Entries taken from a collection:
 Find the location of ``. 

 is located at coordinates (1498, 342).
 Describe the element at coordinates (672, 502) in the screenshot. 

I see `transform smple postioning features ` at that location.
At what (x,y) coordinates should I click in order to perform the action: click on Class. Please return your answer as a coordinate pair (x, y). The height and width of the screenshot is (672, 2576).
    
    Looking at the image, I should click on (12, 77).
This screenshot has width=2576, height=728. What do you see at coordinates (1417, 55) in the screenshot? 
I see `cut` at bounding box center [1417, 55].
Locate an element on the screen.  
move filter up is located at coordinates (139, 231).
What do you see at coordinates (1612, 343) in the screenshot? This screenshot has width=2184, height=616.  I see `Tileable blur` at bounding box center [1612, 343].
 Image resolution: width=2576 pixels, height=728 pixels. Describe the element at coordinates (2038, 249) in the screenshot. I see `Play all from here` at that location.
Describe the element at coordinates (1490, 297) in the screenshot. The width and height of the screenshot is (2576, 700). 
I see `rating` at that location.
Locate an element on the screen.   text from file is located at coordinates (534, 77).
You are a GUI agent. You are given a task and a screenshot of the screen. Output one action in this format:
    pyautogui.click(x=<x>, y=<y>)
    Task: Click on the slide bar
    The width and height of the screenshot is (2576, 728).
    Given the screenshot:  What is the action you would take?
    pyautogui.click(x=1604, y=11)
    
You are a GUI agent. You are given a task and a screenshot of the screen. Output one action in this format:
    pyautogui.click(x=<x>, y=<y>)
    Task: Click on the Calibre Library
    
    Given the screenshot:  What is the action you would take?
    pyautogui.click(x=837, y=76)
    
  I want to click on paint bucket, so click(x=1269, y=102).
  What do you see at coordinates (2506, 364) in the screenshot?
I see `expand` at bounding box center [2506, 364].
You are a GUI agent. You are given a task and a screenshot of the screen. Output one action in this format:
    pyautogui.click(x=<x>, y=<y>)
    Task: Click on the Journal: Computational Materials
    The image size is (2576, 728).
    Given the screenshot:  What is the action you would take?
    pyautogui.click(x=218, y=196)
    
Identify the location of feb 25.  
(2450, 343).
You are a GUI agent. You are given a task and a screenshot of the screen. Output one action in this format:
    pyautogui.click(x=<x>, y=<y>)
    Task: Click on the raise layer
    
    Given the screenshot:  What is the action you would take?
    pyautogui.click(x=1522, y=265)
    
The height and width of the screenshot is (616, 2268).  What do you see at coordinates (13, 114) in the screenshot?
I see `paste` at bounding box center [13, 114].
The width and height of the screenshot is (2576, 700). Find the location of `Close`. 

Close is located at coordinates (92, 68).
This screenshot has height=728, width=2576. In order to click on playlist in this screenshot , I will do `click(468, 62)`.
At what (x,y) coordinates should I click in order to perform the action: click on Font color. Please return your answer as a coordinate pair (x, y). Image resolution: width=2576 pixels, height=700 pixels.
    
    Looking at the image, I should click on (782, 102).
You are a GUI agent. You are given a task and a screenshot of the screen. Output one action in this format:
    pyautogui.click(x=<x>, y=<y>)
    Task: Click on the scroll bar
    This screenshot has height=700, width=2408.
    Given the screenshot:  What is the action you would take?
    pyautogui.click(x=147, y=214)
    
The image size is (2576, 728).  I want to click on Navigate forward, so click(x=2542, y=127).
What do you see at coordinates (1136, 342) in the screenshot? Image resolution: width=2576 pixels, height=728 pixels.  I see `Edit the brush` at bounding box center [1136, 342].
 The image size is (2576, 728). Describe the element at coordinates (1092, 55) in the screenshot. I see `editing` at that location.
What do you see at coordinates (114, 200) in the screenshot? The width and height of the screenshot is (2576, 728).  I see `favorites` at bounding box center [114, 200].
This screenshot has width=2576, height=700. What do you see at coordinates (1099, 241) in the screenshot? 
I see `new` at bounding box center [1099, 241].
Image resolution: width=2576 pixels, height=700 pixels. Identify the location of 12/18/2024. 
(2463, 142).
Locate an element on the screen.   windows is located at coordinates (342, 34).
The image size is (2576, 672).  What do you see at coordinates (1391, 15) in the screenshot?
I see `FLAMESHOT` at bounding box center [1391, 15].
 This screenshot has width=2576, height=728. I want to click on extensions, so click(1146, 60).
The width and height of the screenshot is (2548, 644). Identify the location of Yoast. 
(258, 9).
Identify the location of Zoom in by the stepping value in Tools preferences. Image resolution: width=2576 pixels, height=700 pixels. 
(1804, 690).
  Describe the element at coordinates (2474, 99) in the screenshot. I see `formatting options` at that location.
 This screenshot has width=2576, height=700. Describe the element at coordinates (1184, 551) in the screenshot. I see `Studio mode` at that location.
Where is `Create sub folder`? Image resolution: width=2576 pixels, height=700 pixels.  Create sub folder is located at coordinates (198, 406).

## [WHAT YOU WILL DO]
Rewrite every one of the rows above with "Locate an element on the screen" changed to "Find an element on the screen", keeping everything else the same.

## [SOLVED PROBLEM]
 Find the location of ``. 

 is located at coordinates (1498, 342).
 Describe the element at coordinates (672, 502) in the screenshot. 

I see `transform smple postioning features ` at that location.
At what (x,y) coordinates should I click in order to perform the action: click on Class. Please return your answer as a coordinate pair (x, y). The height and width of the screenshot is (672, 2576).
    
    Looking at the image, I should click on (12, 77).
This screenshot has width=2576, height=728. What do you see at coordinates (1417, 55) in the screenshot? 
I see `cut` at bounding box center [1417, 55].
Find an element on the screen.  
move filter up is located at coordinates (139, 231).
What do you see at coordinates (1612, 343) in the screenshot? This screenshot has width=2184, height=616.  I see `Tileable blur` at bounding box center [1612, 343].
 Image resolution: width=2576 pixels, height=728 pixels. Describe the element at coordinates (2038, 249) in the screenshot. I see `Play all from here` at that location.
Describe the element at coordinates (1490, 297) in the screenshot. The width and height of the screenshot is (2576, 700). 
I see `rating` at that location.
Find an element on the screen.   text from file is located at coordinates (534, 77).
You are a GUI agent. You are given a task and a screenshot of the screen. Output one action in this format:
    pyautogui.click(x=<x>, y=<y>)
    Task: Click on the slide bar
    The width and height of the screenshot is (2576, 728).
    Given the screenshot:  What is the action you would take?
    pyautogui.click(x=1604, y=11)
    
You are a GUI agent. You are given a task and a screenshot of the screen. Output one action in this format:
    pyautogui.click(x=<x>, y=<y>)
    Task: Click on the Calibre Library
    
    Given the screenshot:  What is the action you would take?
    pyautogui.click(x=837, y=76)
    
  I want to click on paint bucket, so click(x=1269, y=102).
  What do you see at coordinates (2506, 364) in the screenshot?
I see `expand` at bounding box center [2506, 364].
You are a GUI agent. You are given a task and a screenshot of the screen. Output one action in this format:
    pyautogui.click(x=<x>, y=<y>)
    Task: Click on the Journal: Computational Materials
    The image size is (2576, 728).
    Given the screenshot:  What is the action you would take?
    pyautogui.click(x=218, y=196)
    
Identify the location of feb 25.  
(2450, 343).
You are a GUI agent. You are given a task and a screenshot of the screen. Output one action in this format:
    pyautogui.click(x=<x>, y=<y>)
    Task: Click on the raise layer
    
    Given the screenshot:  What is the action you would take?
    pyautogui.click(x=1522, y=265)
    
The height and width of the screenshot is (616, 2268).  What do you see at coordinates (13, 114) in the screenshot?
I see `paste` at bounding box center [13, 114].
The width and height of the screenshot is (2576, 700). Find the location of `Close`. 

Close is located at coordinates (92, 68).
This screenshot has height=728, width=2576. In order to click on playlist in this screenshot , I will do `click(468, 62)`.
At what (x,y) coordinates should I click in order to perform the action: click on Font color. Please return your answer as a coordinate pair (x, y). Image resolution: width=2576 pixels, height=700 pixels.
    
    Looking at the image, I should click on (782, 102).
You are a GUI agent. You are given a task and a screenshot of the screen. Output one action in this format:
    pyautogui.click(x=<x>, y=<y>)
    Task: Click on the scroll bar
    This screenshot has height=700, width=2408.
    Given the screenshot:  What is the action you would take?
    pyautogui.click(x=147, y=214)
    
The image size is (2576, 728).  I want to click on Navigate forward, so click(x=2542, y=127).
What do you see at coordinates (1136, 342) in the screenshot? Image resolution: width=2576 pixels, height=728 pixels.  I see `Edit the brush` at bounding box center [1136, 342].
 The image size is (2576, 728). Describe the element at coordinates (1092, 55) in the screenshot. I see `editing` at that location.
What do you see at coordinates (114, 200) in the screenshot? The width and height of the screenshot is (2576, 728).  I see `favorites` at bounding box center [114, 200].
This screenshot has width=2576, height=700. What do you see at coordinates (1099, 241) in the screenshot? 
I see `new` at bounding box center [1099, 241].
Image resolution: width=2576 pixels, height=700 pixels. Identify the location of 12/18/2024. 
(2463, 142).
Find an element on the screen.   windows is located at coordinates (342, 34).
The image size is (2576, 672).  What do you see at coordinates (1391, 15) in the screenshot?
I see `FLAMESHOT` at bounding box center [1391, 15].
 This screenshot has width=2576, height=728. I want to click on extensions, so click(1146, 60).
The width and height of the screenshot is (2548, 644). Identify the location of Yoast. 
(258, 9).
Identify the location of Zoom in by the stepping value in Tools preferences. Image resolution: width=2576 pixels, height=700 pixels. 
(1804, 690).
  Describe the element at coordinates (2474, 99) in the screenshot. I see `formatting options` at that location.
 This screenshot has width=2576, height=700. Describe the element at coordinates (1184, 551) in the screenshot. I see `Studio mode` at that location.
Where is `Create sub folder`? Image resolution: width=2576 pixels, height=700 pixels.  Create sub folder is located at coordinates (198, 406).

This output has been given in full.